#### [Extracted text]
******************************
Python API Contract¶
PowerZoo follows a small set of stable conventions on top of Gymnasium / PettingZoo / RLlib. This page is the authoritative description of those conventions; other pages assume them.
The contract has four layers:
- The base env interface (
BaseEnv). - Single-agent task envs (Gymnasium 5-tuple).
- Multi-agent task envs (PettingZoo Parallel or RLlib
MultiAgentEnv). - The framework / observation / cost contract that every task obeys.
The reward / cost split is central enough to have its own page: Reward and cost split.
1. BaseEnv — the abstract parent¶
BaseEnv (powerzoo/envs/base.py) inherits from gymnasium.Env and adds two PowerZoo-specific attributes:
| Attribute / method | Purpose |
|---|---|
time_step |
Step counter inside the current episode. |
delta_t_minutes |
Step length in minutes (must divide 1440). Default 30. |
action_space / observation_space |
Filled in by subclasses. |
reset(seed, options) |
Resets time_step and returns (state, info) (subclass-specific). |
step(action) |
Subclass-specific. Returns Gymnasium-style 5-tuples at the task layer. |
obs() / reward() / cost() |
Hooks; cost() defaults to 0 (CMDP-friendly). |
Subclasses do not store mutable state in arbitrary attributes. GridEnv and ResourceEnv keep their state in well-defined fields (case data, current_p_mw, soc, …) so that resets are reproducible.
******************************
Saved entries
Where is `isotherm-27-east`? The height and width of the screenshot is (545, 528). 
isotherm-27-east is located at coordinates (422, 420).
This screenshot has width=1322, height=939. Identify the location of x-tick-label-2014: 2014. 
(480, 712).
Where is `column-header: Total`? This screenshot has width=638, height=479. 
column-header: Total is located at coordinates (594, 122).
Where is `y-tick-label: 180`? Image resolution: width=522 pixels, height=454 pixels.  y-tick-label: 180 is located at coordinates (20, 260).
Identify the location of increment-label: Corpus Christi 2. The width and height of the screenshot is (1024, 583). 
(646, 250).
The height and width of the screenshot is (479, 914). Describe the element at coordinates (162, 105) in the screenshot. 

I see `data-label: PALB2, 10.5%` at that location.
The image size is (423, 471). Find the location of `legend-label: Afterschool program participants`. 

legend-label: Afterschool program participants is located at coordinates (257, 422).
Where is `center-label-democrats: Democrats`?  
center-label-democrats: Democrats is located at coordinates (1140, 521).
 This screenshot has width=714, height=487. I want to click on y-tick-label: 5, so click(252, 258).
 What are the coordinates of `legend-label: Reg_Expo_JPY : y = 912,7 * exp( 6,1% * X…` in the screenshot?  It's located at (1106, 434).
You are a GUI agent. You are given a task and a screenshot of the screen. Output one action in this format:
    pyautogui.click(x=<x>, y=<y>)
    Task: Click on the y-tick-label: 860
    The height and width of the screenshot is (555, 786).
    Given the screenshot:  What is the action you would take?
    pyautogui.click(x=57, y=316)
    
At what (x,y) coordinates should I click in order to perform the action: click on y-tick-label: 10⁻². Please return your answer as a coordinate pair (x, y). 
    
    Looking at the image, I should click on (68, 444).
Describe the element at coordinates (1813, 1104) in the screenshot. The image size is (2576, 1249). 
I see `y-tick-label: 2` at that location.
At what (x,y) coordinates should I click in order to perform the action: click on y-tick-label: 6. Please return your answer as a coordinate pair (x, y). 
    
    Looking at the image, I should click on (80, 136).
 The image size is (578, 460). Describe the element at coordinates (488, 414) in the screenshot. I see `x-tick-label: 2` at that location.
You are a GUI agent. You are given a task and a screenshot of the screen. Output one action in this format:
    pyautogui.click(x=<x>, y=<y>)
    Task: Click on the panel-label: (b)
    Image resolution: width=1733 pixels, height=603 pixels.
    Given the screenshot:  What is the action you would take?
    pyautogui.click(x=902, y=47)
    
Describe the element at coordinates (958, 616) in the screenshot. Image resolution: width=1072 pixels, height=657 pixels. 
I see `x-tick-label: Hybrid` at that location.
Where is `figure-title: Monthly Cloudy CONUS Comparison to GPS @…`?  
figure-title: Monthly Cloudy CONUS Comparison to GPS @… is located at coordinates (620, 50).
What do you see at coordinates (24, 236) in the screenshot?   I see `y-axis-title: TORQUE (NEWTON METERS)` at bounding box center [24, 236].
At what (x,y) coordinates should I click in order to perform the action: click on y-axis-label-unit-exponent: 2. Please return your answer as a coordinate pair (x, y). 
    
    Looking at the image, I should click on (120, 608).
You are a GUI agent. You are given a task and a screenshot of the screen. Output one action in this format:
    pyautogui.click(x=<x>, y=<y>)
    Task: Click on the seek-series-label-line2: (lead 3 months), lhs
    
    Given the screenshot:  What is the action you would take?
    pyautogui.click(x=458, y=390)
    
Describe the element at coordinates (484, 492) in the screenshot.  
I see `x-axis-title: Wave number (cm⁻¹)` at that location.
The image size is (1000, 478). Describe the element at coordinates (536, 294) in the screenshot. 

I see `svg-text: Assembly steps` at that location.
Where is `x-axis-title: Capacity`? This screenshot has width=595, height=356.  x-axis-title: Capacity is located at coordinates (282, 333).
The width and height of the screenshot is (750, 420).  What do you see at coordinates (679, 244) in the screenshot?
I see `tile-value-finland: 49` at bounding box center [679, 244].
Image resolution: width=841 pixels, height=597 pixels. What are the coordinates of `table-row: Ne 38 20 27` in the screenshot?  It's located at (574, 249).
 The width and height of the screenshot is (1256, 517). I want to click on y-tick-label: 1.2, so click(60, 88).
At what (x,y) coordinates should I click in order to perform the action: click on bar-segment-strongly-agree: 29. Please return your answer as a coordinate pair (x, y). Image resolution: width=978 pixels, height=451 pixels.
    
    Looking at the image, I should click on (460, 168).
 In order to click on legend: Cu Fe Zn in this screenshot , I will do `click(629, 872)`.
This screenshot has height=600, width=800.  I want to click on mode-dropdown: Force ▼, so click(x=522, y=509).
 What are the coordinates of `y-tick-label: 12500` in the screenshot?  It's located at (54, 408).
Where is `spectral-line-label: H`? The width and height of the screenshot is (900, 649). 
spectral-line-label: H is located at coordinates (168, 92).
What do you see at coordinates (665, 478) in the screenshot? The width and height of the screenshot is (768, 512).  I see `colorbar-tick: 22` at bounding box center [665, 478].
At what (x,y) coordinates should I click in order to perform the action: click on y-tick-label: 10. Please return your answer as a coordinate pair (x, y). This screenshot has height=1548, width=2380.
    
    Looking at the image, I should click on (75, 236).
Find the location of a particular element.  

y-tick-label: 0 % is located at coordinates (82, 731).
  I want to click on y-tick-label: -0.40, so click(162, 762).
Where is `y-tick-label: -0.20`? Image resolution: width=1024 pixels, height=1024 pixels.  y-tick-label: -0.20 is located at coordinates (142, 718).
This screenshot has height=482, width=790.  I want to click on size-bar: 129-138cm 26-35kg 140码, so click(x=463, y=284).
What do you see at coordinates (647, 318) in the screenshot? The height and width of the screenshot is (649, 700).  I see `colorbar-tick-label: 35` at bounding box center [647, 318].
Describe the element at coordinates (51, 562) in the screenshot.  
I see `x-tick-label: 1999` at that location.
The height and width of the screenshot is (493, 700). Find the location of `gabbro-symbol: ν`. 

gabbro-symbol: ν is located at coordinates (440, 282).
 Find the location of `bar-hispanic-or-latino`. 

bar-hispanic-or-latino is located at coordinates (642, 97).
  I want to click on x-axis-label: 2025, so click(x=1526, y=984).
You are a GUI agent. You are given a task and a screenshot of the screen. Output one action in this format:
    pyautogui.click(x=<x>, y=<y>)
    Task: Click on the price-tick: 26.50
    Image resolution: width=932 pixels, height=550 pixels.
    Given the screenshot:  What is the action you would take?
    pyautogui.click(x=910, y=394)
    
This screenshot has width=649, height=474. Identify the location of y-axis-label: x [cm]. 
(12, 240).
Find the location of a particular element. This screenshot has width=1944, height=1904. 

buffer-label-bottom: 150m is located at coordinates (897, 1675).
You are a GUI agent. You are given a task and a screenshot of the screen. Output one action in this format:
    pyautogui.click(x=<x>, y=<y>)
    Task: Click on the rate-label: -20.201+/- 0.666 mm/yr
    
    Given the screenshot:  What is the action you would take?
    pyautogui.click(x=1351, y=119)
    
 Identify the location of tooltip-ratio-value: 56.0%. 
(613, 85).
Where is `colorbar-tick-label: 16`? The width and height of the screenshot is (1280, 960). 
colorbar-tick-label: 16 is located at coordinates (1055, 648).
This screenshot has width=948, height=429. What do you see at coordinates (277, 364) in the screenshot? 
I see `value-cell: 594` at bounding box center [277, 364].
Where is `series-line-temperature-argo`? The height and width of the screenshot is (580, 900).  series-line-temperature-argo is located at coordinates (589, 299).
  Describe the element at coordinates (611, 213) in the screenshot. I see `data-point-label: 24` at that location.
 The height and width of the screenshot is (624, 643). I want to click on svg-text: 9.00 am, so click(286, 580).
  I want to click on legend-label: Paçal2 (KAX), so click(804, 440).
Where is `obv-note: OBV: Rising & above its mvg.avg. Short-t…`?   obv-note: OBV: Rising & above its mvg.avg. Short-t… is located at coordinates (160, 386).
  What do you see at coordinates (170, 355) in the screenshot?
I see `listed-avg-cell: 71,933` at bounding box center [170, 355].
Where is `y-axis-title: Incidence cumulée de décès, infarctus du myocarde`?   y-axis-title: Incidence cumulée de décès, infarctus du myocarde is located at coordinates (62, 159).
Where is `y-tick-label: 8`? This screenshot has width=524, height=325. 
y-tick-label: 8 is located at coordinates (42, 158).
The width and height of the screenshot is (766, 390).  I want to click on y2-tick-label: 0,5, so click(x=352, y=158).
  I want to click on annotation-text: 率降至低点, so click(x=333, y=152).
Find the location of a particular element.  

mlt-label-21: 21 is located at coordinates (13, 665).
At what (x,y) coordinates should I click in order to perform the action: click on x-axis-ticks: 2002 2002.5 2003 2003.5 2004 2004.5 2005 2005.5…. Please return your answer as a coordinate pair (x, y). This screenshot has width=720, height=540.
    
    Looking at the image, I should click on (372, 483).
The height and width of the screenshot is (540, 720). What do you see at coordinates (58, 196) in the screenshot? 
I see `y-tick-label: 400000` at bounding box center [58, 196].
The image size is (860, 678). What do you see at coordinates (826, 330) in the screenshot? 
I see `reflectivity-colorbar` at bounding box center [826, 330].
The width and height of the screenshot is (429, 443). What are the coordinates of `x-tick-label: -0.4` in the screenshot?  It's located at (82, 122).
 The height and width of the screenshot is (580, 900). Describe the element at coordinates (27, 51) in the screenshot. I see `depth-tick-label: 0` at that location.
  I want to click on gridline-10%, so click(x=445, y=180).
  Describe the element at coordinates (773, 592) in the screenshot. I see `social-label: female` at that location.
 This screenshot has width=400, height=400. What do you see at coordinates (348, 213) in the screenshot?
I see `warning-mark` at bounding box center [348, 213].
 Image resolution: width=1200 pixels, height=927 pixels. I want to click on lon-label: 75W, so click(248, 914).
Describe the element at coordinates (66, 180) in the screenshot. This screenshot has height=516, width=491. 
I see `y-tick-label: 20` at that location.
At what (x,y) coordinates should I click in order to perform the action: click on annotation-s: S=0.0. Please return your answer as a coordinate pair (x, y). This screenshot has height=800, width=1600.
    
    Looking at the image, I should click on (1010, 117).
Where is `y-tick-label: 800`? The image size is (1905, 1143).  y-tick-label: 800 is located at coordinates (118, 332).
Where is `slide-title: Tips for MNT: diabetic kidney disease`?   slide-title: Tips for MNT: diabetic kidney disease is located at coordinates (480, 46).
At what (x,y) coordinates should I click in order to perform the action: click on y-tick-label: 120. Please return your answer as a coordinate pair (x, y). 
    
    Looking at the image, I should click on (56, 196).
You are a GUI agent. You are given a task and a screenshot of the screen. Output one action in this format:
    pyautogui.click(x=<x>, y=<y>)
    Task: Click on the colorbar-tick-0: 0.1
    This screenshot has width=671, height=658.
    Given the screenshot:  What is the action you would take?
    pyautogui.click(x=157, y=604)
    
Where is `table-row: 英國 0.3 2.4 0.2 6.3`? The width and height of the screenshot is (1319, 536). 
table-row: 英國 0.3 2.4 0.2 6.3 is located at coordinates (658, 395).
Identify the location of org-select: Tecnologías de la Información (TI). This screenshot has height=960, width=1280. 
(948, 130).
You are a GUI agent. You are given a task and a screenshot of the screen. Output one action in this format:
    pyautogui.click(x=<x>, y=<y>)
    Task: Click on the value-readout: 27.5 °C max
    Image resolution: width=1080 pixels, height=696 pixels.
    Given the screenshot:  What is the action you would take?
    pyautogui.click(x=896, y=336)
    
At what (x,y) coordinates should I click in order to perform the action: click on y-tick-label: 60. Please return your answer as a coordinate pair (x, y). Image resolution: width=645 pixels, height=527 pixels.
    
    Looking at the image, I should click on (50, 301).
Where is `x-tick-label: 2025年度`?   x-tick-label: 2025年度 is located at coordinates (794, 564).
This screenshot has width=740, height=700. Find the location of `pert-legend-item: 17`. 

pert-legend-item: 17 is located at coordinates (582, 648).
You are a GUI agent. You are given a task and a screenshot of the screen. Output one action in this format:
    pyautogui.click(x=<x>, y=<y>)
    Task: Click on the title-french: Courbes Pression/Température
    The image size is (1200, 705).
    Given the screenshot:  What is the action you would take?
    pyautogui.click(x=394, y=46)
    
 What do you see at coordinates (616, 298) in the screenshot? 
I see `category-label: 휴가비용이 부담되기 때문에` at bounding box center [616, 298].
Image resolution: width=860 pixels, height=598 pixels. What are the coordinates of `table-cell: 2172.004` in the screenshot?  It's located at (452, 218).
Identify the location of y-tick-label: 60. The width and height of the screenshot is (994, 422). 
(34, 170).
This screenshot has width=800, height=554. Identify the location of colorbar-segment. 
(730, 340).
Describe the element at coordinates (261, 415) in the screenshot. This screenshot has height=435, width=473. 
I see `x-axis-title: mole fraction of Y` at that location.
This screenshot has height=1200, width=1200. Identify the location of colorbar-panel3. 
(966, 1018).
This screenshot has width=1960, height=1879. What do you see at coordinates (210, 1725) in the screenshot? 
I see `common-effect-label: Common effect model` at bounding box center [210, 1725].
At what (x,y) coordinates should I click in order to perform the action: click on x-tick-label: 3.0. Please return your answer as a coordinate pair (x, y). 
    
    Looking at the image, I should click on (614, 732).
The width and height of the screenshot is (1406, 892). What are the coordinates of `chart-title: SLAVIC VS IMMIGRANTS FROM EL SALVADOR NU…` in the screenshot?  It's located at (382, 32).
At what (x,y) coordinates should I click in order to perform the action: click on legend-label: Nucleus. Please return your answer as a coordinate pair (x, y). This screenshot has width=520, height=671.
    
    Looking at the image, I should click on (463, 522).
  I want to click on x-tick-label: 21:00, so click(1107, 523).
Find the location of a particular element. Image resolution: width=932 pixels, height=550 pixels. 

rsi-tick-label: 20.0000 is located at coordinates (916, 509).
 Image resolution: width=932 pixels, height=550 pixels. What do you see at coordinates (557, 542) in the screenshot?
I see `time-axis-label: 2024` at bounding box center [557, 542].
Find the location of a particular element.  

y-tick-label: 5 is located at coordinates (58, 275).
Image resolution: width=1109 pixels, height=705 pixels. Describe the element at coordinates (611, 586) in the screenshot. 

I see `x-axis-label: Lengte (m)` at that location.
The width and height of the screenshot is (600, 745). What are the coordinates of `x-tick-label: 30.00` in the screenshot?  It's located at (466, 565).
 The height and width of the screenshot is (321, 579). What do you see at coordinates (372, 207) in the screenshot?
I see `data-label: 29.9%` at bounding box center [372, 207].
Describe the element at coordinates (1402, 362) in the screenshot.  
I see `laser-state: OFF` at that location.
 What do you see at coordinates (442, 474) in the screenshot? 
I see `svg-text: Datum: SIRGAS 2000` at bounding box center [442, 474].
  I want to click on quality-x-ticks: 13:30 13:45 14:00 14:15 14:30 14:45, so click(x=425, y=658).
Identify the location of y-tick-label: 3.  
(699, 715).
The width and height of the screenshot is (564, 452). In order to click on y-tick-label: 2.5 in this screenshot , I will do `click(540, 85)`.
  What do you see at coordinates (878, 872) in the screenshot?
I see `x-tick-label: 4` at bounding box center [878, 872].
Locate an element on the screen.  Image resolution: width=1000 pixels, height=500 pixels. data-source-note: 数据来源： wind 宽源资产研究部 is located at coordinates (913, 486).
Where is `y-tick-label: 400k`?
******************************
#### [Required tasks]
**1.** Can you copy out the part of the PowerZoo API contract page that begins with the words containing "Python API Contract¶" and ends with "pages assume them."?
**2.** Which layers make up the contract described on the PowerZoo API contract page?
The saved entries have no role here.

#### [Exercise responses]
**1.**
Python API Contract¶
PowerZoo follows a small set of stable conventions on top of Gymnasium / PettingZoo / RLlib. This page is the authoritative description of those conventions; other pages assume them.

**2.**
- The base env interface (BaseEnv)
- Single-agent task envs (Gymnasium 5-tuple)
- Multi-agent task envs (PettingZoo Parallel or RLlib MultiAgentEnv)
- The framework / observation / cost contract that every task obeys